Please work out how many lines in the entries contain "width", then give that number with nothing added.

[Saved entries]
◆ ◆ ◆ ◆

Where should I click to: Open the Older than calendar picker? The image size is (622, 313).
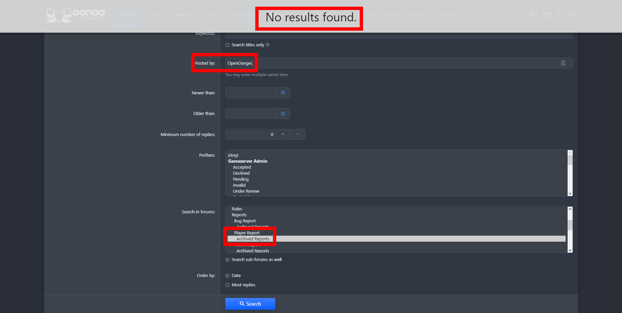point(283,114)
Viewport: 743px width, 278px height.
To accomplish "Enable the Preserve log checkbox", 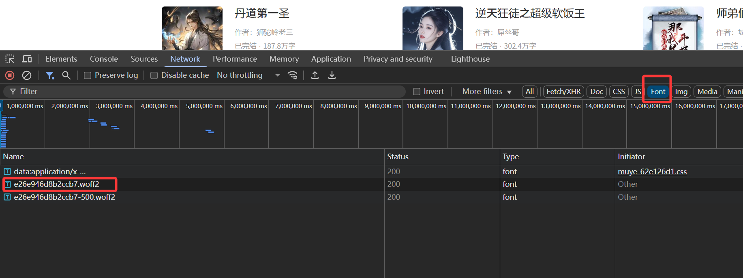I will (87, 75).
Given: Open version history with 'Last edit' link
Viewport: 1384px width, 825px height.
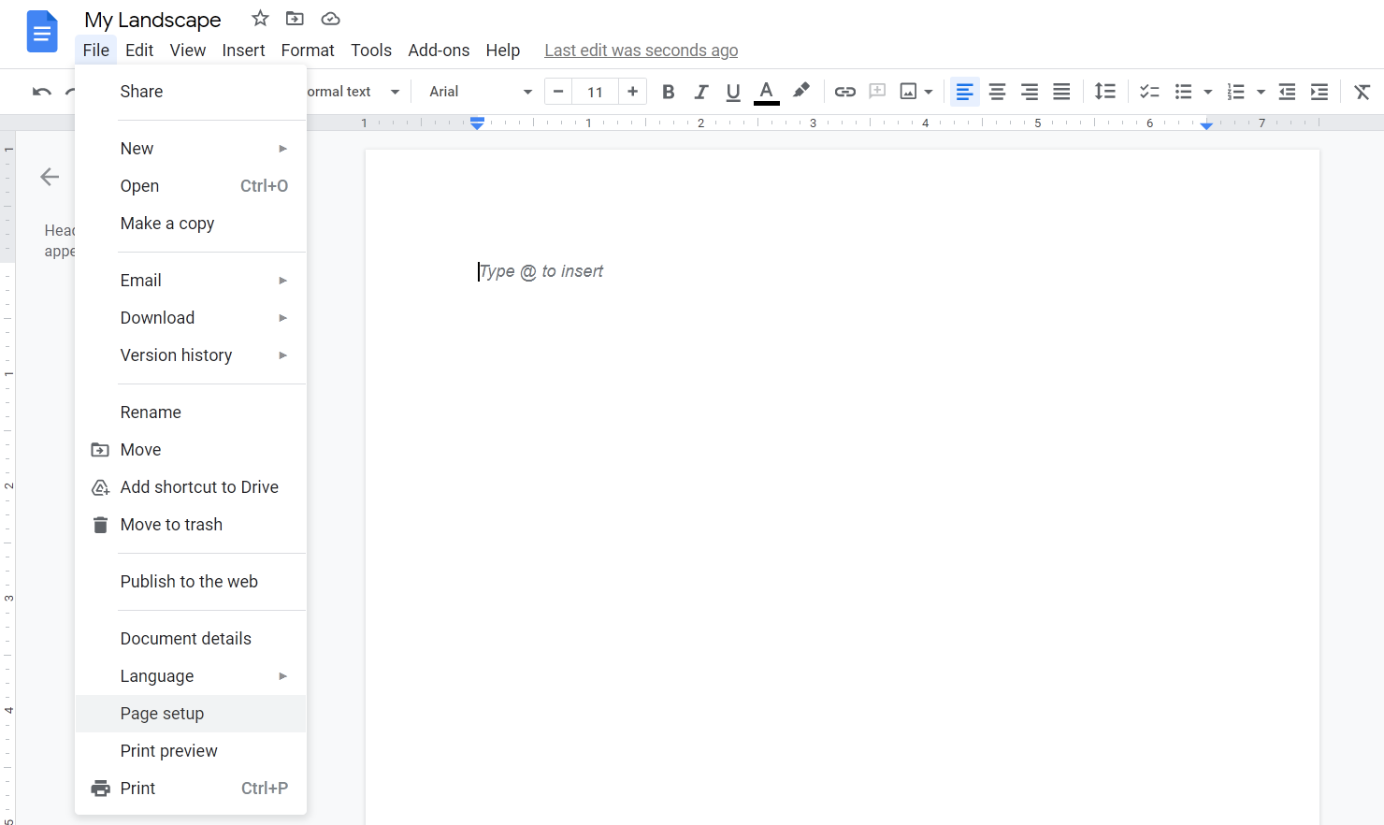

◆ ◆ ◆ ◆

-- Exercise result --
2